As a vital military strategic planner, daughter is now called back to duty and will therefore be exposed to the outside world. As careful as she might be, we would be exposed along with her each day she arrives back home. So we are calmly, serenely (mostly) accepting the things we can not change and doing all we can to remain socially distant until we get to our California home….to isolate/quarantine for two weeks and then stay at home for as long as authorities suggest
“So what’s ‘not the Marines’?”
It is not the Marine’s fault that we live 2600 miles away from our daughter/granddaughter. It is not the Marine’s fault that we can only see them a couple times a year. It is not the Marines that are keeping us apart.
It is the choice of our daughter to be a Marine. It is her choice as to how she spends her leave time. It is our tight budget that disallows more frequent visits. It is many things, choices and priorities.
It is not the fault of the Marines.
Who said it was? Yup…you may have guessed—my UH. He shared that he used the Marines as an example of his biggest resentment in an online 12 step meeting while we were visiting. His proclivity toward blame and black and white thinking was on full display as he shared his resentment, complete with contemptuous tone and body language.
“I don’t think it’s the Marines.” I said, after he’d had his share. “I hear that you feel disappointed and angry that we do not see our grandchild more often. I do too. I hear that you have built up frustration and anger over these many months daughter has been deployed. Me too. I feel your frustration too.

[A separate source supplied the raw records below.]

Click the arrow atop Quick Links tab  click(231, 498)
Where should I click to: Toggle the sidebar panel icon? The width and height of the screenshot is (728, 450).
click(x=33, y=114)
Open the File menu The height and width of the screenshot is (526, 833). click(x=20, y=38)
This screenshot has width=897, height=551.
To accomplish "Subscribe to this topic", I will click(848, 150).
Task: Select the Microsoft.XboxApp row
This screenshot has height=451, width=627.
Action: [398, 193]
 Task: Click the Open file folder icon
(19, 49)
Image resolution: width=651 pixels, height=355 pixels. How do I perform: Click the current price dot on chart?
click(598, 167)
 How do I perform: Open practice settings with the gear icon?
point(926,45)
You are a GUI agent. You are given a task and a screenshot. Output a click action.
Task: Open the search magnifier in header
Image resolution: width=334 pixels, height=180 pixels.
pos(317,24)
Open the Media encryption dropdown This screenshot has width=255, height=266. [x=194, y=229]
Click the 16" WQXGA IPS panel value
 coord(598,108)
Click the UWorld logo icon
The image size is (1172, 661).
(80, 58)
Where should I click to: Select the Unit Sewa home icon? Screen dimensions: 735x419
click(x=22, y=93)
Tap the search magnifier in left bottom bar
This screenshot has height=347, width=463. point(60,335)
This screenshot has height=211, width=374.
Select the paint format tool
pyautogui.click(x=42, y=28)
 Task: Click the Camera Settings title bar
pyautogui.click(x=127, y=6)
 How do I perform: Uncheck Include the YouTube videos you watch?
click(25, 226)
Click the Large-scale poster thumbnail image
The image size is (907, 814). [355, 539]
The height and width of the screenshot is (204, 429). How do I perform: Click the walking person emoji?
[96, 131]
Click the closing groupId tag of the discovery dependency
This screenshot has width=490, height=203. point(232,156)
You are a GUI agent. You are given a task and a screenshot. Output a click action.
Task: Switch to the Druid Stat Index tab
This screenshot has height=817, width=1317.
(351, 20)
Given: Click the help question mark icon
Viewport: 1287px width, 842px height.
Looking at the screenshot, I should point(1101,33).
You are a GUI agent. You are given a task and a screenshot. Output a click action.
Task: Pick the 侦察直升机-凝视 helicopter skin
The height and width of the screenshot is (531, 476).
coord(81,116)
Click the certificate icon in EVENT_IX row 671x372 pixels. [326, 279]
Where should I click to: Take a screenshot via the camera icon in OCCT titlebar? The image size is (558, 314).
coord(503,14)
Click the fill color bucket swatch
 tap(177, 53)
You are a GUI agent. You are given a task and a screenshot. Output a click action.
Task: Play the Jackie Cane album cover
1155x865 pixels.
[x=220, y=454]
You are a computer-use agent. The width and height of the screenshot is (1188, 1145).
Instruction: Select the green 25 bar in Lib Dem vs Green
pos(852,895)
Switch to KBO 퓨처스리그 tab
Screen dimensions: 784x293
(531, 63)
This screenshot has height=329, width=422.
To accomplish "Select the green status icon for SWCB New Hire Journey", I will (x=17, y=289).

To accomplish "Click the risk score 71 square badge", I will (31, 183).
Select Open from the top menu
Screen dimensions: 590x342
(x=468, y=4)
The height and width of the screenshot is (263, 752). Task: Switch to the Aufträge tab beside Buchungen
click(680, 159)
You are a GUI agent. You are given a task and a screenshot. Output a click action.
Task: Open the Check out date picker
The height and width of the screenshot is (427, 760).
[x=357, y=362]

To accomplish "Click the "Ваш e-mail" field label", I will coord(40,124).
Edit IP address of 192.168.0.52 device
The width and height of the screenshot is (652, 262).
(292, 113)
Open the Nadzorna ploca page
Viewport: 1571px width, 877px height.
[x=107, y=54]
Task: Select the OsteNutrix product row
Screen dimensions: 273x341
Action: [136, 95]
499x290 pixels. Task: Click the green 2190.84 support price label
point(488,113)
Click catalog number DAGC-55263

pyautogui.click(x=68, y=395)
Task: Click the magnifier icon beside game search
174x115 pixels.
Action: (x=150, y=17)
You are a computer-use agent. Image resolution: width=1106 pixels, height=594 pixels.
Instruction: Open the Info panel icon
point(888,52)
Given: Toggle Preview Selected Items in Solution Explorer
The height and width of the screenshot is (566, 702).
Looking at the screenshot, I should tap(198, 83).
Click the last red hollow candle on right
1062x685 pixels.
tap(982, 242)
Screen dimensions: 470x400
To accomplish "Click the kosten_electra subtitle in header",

“But I do not think it is any fault of the Marines. Many families, perhaps most, who have adult children, live far away from their parents. Our mobile society and needs of the adult children’s jobs makes it so. Our daughter’s choice to serve her country is a noble profession. It has taken her far away. She chose to be a Marine. She signed on to meet the needs of the service—not her parent’s needs.”
“Yeah—I am so proud of her.”
“Me too,” I said. “She most likely would not live near us no matter what her profession. Needing to blame someone or something is understandable in a primal way. But it holds no value or positive function. I think what you may be feeling is grief. Sadness. I know I am.”
“Yeah.” He said reticently, with a tone of reluctance. “I still hate the Marines. Maybe it is from my childhood at military school with my ex Marine drill sergeant. I’ve disliked the Marines and their gung ho training all these years.”
“Yes. I feel the effects of that training in daughter. It is part and parcel of the Marine package. The needs of the service. We haven’t developed into a peaceful society yet and we still have warriors to protect us from others who haven’t developed past war as a solution yet either. Now that is something to grieve.”
“Yup. I still hate the Marines.”
I allowed the conversation to end. Maybe this was a step forward out of black and white thinking that has been my experience with my addict UH. He was actually willing to consider a different point of view and soften his harsh judgment displaced onto a whole organization because he feels frustrated and sad not to see our daughter/granddaughter more often.
Me too.
And isn’t that the foundation of empathy—the ability to share a ‘me too.’ Moment?